Today, we’ve more than recovered the jobs that departed during the recession, wages are up, and more than 50,000 new businesses have been created. In fact, our biggest challenge is not creating jobs, but finding people to fill them.
We went from a focus on “jobs, jobs, jobs” to talking about “workforce, workforce, workforce.” This is my top priority for 2017 and beyond.
We are working and winning in Wisconsin. In addition to a growing economy, I am pleased to note that our finances are stable. We finished the fiscal year, yet again, with a surplus. Our rainy day fund is 165 times bigger now than it was when we first took office, and Wisconsin has the fourth lowest overall long-term debt obligation of any state in the country.
Getting our finances under control allows us to reduce the burden on the hard-working taxpayers. Since taking office, we’ve cut taxes by more than $4.7 billion. That means a cumulative income tax reduction of $1,159 for a typical family.
We also cut property taxes.
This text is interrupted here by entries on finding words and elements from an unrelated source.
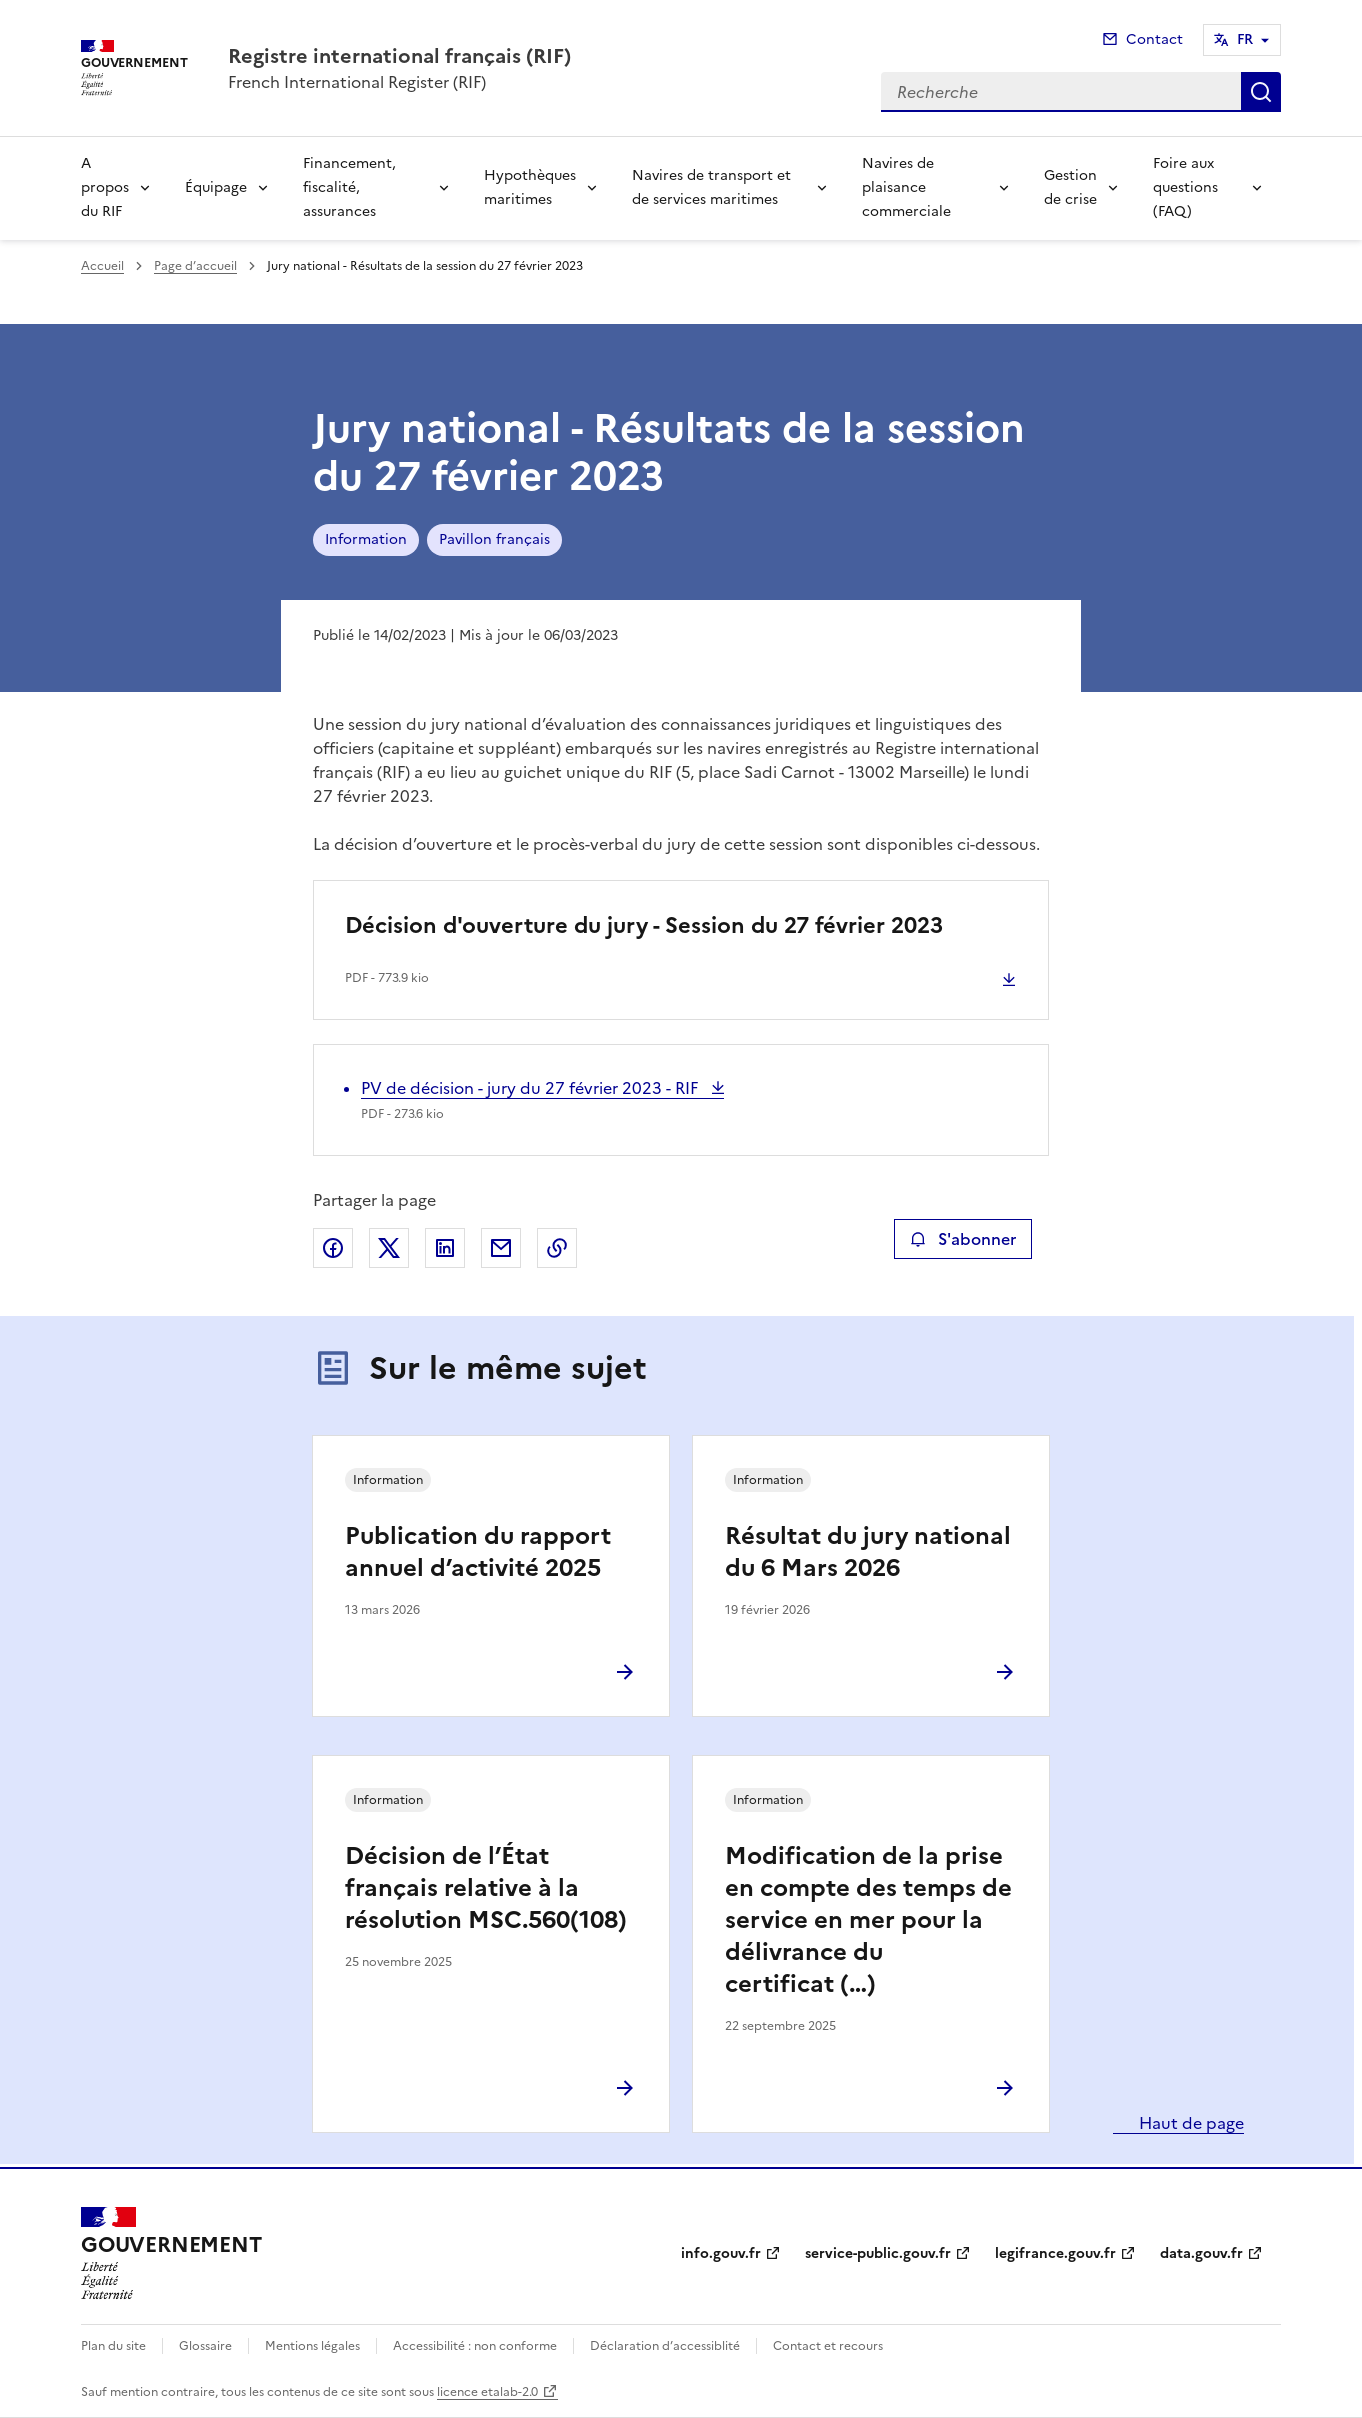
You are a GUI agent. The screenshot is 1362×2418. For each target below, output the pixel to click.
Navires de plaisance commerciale (906, 187)
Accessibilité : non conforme (475, 2346)
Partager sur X (389, 1248)
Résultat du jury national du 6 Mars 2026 (868, 1552)
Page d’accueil (195, 266)
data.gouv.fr (1201, 2253)
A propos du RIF (105, 187)
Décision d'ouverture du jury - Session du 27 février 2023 (644, 925)
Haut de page (1189, 2123)
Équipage (216, 187)
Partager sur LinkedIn (445, 1248)
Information (366, 539)
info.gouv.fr (721, 2253)
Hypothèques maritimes (530, 187)
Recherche (1261, 92)
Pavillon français (494, 539)
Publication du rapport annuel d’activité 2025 (478, 1552)
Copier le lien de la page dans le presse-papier (557, 1248)
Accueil (102, 266)
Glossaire (205, 2346)
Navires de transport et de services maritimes (711, 187)
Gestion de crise (1070, 187)
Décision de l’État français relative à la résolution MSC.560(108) (486, 1888)
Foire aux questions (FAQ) (1185, 187)
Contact (1154, 39)
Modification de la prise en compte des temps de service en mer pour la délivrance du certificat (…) (868, 1920)
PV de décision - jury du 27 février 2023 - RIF (531, 1088)
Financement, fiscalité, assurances (349, 187)
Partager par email (501, 1248)
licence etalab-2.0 (487, 2392)
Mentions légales (312, 2346)
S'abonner (962, 1239)
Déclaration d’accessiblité (665, 2346)
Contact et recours (828, 2346)
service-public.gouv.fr (878, 2253)
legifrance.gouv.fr (1055, 2253)
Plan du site (113, 2346)
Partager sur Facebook (333, 1248)
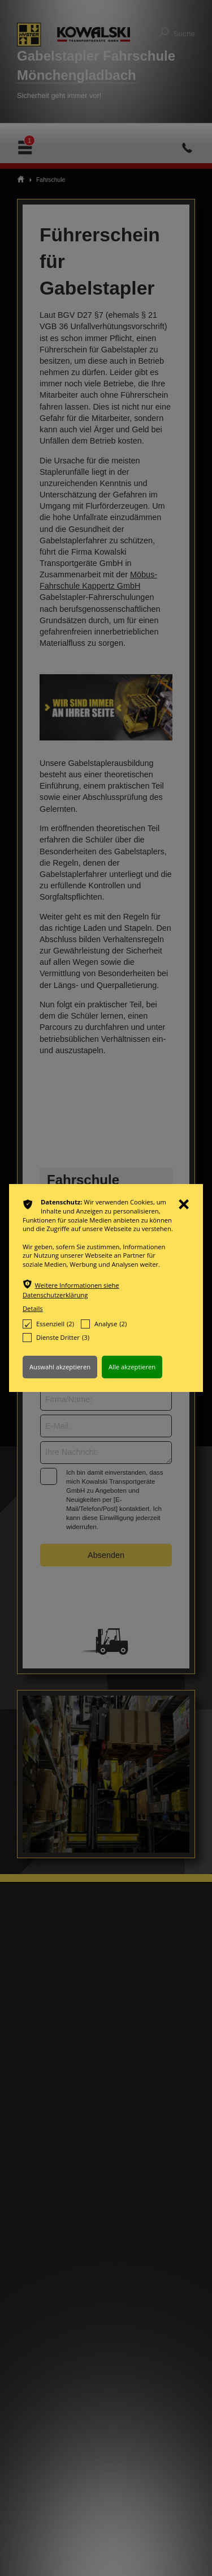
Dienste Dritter (56, 1337)
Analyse (104, 1324)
Since December of 2010, the cumulative reduction is $426 for a median-valued home. In the decade before we took office, property taxes went up 27 percent. If that trend had continued, the difference is a savings of $1,700. That’s real money.
Just as I promised when running for re-election, property and income taxes will be lower in 2018 than they were in 2010. Throughout the past year, I held listening sessions in every county to hear about where citizens would like the state to be in 20 years. Several major issues came out of these listening sessions. Student success, accountable government, and rewarding work were consistent themes. These areas will be the focus of our state budget.
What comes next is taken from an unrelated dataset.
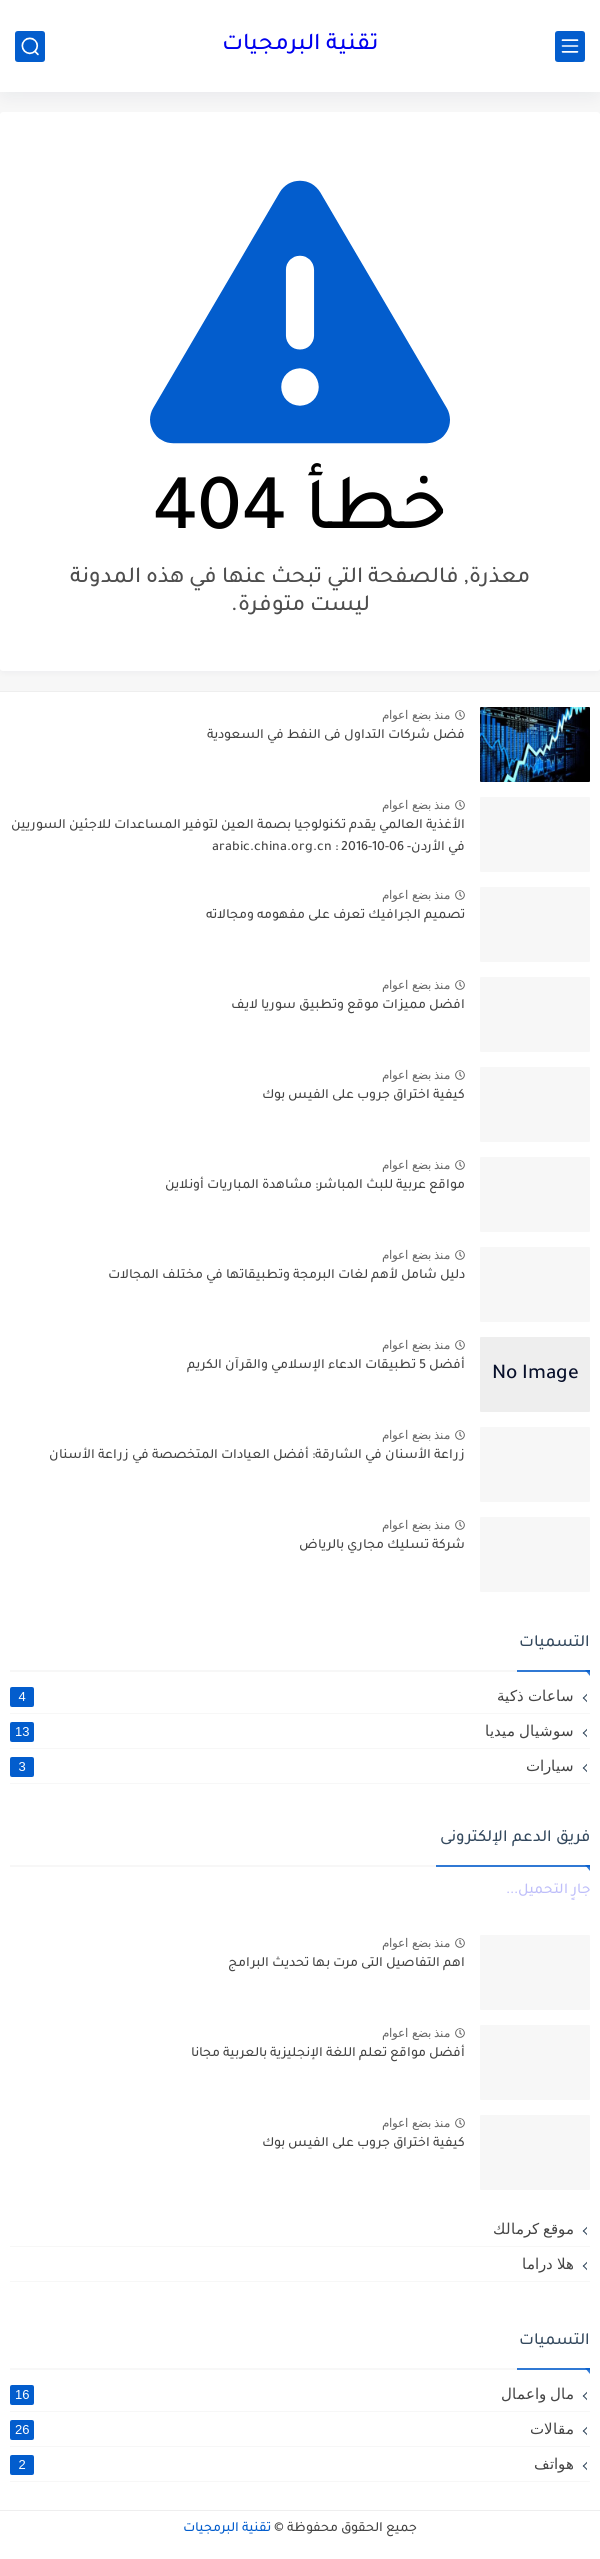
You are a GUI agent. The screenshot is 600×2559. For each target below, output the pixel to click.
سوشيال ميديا (292, 1731)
As promised, we will provide a significant increase in funding for public education. We will also help rural schools that have unique challenges such as transportation costs, broadband access, and declining enrollment.
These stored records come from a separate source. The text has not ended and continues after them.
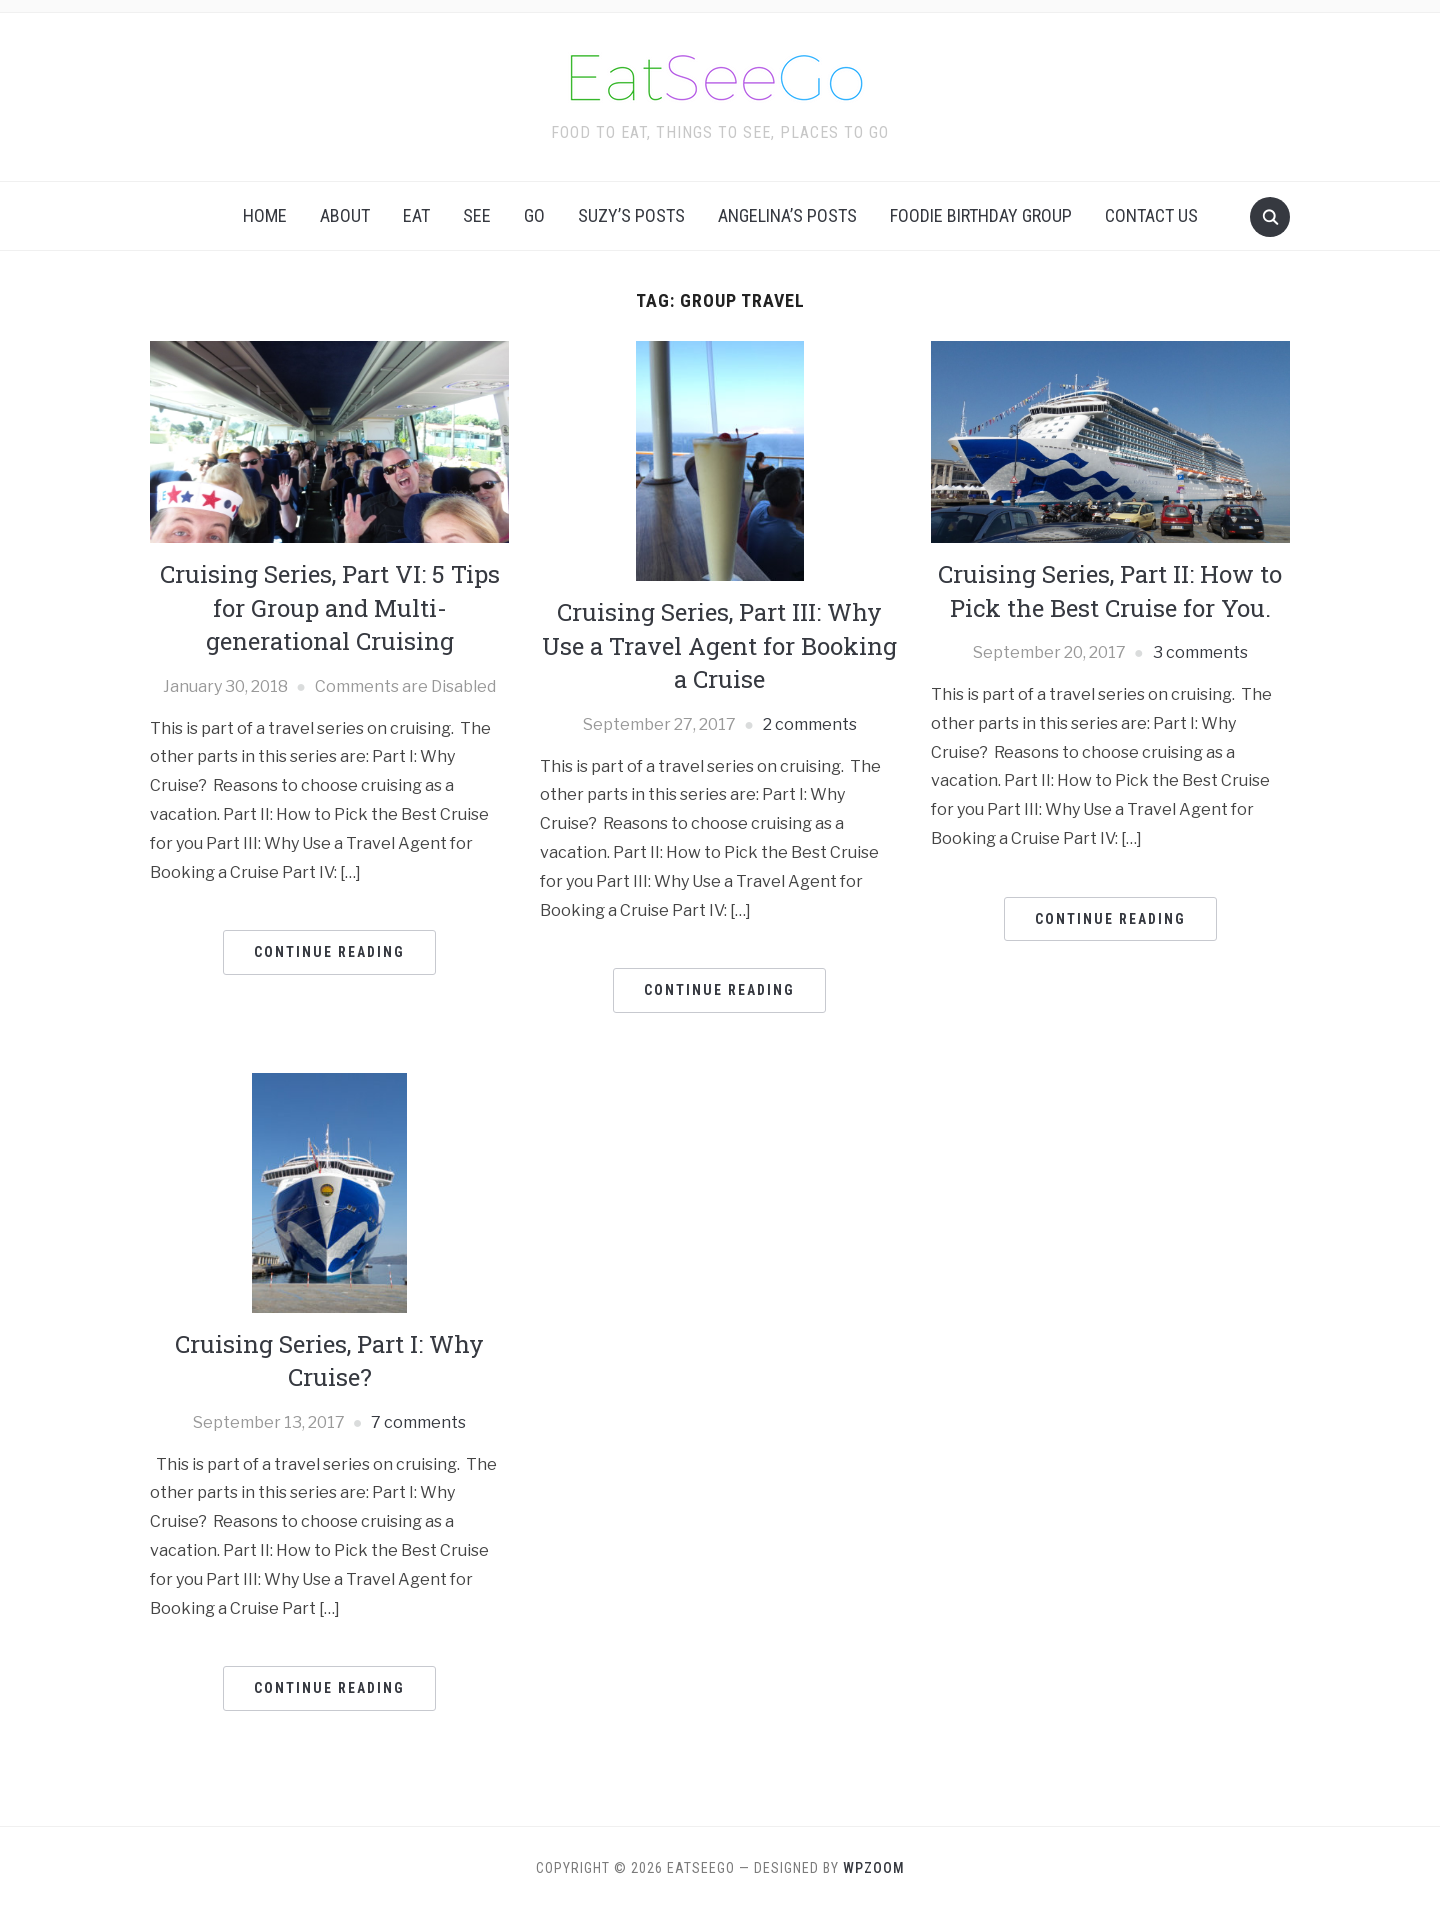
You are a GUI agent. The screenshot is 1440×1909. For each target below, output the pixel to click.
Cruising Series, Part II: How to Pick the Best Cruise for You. (1110, 591)
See (477, 215)
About (345, 215)
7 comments (418, 1422)
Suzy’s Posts (631, 215)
College affordability was also a major issue at our listening sessions. Over the past four years, we froze instate tuition for all undergraduates at University of Wisconsin campuses. Compared to the previous trend, a typical student saves more than $6,300 over four years. We will go even further as we will actually cut tuition. It will be paid for in the state budget and we will add more resources to the UW System.
Access to high speed and reliable internet service is something we hear about repeatedly throughout the state. That’s why I am proposing the state invest $35.5 million more to expand our broadband access grant program and for our efforts to help upgrade technology and train teachers from small and rural school districts. That would bring our total investment to $52 million to help connect everyone in the state.
On transportation, we will provide local governments with the largest increase in transportation aids since the 1990s. They can use these funds to fix roads and bridges and potholes in their communities. We will also provide more money for state highway rehabilitation than ever before.
We can do all of this without a gas tax or vehicle registration fee increase. I will keep the promise I made to the voters in the last election. Whether you agree with me or not, I hope you can respect that I will keep my word. We did not get elected by the people of Wisconsin to raise taxes.
As mentioned, more people are working than ever before in our state. Our schools continue to be some of the best in the country. The UW just went up in another ranking. Our improvement in the tax climate is one of the best in the nation. Health care systems in our state are ranked in the top three in the country. And our farmers continue to grow and produce some of the best food on the planet. Heck, we just won the gold medal for the best cheese in the world.
Let’s face it. There is plenty to celebrate in Wisconsin.
The state of our state is strong. Wisconsin’s future is bright. But we’re not done yet. There is more work for us to do. Together, we can move Wisconsin forward.
Scott Walker is the governor of Wisconsin.